# WHAT THE TASK REQUIRES
Using the records below, quote only the span that opens with the line containing "カートを見る (799, 2316)" and closes with the line containing "[Compartir en Twitter] (15, 339)", exactly and inclusively.

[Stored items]

+--

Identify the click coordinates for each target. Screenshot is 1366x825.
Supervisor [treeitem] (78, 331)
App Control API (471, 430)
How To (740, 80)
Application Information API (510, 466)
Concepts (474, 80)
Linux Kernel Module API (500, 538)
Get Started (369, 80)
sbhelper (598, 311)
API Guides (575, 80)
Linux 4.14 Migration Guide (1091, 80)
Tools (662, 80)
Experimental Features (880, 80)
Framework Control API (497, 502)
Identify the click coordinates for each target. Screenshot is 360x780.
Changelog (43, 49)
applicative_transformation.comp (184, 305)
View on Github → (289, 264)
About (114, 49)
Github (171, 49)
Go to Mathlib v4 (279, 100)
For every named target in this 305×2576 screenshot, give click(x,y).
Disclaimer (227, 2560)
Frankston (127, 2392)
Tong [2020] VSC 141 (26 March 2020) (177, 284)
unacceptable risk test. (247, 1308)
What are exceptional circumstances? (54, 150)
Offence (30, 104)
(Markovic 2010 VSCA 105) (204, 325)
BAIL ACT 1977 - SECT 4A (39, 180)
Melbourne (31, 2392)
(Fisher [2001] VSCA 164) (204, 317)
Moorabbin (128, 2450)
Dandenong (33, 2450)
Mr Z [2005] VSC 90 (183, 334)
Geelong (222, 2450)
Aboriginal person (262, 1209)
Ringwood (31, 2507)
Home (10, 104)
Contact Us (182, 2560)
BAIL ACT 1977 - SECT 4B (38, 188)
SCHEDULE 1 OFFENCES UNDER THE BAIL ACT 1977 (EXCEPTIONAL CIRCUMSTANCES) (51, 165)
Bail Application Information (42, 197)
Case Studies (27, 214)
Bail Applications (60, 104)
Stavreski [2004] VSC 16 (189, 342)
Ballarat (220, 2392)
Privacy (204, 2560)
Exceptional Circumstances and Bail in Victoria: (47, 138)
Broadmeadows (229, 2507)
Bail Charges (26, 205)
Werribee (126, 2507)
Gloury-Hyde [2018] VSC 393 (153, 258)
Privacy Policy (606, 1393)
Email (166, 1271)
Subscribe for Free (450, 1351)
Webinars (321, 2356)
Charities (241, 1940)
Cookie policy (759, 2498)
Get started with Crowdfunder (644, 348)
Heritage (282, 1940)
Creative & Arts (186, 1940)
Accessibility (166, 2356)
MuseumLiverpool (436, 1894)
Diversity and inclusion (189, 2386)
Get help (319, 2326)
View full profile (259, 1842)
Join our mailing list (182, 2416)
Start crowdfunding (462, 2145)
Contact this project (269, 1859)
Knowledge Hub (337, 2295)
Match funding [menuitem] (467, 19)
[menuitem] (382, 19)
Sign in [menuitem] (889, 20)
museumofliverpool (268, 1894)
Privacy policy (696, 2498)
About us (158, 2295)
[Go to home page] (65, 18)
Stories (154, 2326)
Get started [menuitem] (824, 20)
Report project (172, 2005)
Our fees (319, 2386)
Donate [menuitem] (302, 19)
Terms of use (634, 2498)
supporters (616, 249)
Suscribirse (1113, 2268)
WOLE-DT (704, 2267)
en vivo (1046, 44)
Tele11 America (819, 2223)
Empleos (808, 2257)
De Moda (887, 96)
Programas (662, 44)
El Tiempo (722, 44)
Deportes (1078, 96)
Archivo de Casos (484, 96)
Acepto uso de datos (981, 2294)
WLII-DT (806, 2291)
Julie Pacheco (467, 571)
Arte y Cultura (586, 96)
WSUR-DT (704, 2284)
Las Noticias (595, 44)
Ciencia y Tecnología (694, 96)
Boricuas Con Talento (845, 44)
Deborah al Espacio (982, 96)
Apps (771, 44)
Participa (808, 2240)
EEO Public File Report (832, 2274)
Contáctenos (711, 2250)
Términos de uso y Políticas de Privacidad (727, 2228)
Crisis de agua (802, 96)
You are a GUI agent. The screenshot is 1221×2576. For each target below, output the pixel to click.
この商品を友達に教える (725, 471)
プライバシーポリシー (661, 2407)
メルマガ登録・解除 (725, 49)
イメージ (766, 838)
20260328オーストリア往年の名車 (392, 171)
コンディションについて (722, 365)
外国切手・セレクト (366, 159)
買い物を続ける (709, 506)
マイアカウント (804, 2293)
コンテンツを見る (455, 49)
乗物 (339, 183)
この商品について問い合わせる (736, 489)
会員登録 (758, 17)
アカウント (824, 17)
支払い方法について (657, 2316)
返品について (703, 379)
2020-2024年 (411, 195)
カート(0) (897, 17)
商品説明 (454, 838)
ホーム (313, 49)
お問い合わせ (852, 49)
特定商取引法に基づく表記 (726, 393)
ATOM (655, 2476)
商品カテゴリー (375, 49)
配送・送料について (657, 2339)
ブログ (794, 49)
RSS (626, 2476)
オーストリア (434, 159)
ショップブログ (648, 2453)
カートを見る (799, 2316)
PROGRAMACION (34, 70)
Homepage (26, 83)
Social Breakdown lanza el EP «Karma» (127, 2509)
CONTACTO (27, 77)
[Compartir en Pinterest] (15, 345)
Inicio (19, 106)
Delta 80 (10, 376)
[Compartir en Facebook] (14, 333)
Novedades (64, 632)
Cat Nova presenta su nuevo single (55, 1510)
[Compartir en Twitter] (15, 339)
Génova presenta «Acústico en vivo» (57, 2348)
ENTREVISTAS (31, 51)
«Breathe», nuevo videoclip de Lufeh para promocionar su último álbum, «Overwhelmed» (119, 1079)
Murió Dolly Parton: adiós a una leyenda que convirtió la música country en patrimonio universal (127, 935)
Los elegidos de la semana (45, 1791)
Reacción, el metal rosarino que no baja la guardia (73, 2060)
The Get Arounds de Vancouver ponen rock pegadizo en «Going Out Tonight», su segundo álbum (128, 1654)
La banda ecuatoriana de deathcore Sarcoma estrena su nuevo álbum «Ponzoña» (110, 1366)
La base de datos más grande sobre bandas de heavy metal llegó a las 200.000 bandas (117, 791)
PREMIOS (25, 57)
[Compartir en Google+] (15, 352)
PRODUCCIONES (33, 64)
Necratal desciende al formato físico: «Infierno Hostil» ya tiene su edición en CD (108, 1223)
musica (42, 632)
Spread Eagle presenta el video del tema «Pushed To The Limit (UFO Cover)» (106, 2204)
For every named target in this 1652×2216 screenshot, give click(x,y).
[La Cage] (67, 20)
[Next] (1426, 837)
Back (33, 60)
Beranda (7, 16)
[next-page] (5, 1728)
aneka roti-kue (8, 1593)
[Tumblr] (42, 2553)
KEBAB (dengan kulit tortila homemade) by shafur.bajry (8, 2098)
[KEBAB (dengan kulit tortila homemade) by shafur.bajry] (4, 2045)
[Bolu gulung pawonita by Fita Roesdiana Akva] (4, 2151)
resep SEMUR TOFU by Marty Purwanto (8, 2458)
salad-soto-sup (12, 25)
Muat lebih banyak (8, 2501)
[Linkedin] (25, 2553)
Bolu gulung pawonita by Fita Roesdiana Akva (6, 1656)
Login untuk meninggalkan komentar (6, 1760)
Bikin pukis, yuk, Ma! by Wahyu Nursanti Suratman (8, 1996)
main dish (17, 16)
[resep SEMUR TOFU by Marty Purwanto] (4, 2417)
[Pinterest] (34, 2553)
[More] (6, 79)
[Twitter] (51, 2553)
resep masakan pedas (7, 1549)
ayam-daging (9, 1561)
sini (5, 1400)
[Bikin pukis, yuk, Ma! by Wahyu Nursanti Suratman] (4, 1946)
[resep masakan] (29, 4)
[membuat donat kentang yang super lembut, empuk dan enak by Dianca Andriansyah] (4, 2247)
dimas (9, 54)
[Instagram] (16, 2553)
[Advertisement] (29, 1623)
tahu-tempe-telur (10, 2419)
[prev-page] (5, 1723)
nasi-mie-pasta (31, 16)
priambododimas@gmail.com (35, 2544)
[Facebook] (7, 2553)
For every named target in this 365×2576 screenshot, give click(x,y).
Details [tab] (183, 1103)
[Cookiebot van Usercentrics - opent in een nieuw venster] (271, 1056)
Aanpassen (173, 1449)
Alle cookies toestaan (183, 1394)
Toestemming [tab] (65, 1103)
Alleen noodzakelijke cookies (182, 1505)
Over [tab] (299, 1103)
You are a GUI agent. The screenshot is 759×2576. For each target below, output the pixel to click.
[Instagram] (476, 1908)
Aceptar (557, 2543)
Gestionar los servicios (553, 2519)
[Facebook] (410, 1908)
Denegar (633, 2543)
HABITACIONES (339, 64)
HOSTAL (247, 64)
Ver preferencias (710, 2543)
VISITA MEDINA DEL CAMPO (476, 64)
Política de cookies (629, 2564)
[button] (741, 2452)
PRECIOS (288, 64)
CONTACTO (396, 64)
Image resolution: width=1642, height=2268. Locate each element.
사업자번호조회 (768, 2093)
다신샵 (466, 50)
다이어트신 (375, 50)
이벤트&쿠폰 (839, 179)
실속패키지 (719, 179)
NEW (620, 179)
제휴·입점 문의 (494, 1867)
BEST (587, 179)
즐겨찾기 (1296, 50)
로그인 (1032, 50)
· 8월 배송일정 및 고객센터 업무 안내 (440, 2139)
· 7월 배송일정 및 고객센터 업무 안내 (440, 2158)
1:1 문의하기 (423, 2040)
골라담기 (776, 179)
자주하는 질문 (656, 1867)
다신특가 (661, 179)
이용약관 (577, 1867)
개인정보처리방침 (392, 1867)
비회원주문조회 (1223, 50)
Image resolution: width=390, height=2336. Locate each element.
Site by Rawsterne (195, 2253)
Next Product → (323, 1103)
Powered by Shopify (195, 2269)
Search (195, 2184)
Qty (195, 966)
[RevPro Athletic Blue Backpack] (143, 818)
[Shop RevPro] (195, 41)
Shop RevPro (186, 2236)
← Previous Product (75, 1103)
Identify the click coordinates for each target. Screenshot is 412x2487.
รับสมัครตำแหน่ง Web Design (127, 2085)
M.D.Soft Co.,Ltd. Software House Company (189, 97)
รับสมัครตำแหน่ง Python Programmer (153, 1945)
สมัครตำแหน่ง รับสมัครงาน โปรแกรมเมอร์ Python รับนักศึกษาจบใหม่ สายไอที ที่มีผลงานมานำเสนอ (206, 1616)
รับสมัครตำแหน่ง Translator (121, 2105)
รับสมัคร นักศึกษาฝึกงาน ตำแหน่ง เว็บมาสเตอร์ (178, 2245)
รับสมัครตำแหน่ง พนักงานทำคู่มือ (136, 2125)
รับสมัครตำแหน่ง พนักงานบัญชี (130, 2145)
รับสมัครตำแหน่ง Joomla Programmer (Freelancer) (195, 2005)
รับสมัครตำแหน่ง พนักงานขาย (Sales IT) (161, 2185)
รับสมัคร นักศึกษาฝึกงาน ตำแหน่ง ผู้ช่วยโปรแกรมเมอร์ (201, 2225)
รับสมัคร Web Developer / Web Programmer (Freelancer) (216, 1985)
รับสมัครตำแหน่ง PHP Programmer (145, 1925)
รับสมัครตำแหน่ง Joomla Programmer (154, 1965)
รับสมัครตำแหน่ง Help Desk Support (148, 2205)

+--

# ANSWER FOR THIS EXERCISE
カートを見る (799, 2316)
PROGRAMACION (34, 70)
Homepage (26, 83)
Social Breakdown lanza el EP «Karma» (127, 2509)
CONTACTO (27, 77)
[Compartir en Pinterest] (15, 345)
Inicio (19, 106)
Delta 80 (10, 376)
[Compartir en Facebook] (14, 333)
Novedades (64, 632)
Cat Nova presenta su nuevo single (55, 1510)
[Compartir en Twitter] (15, 339)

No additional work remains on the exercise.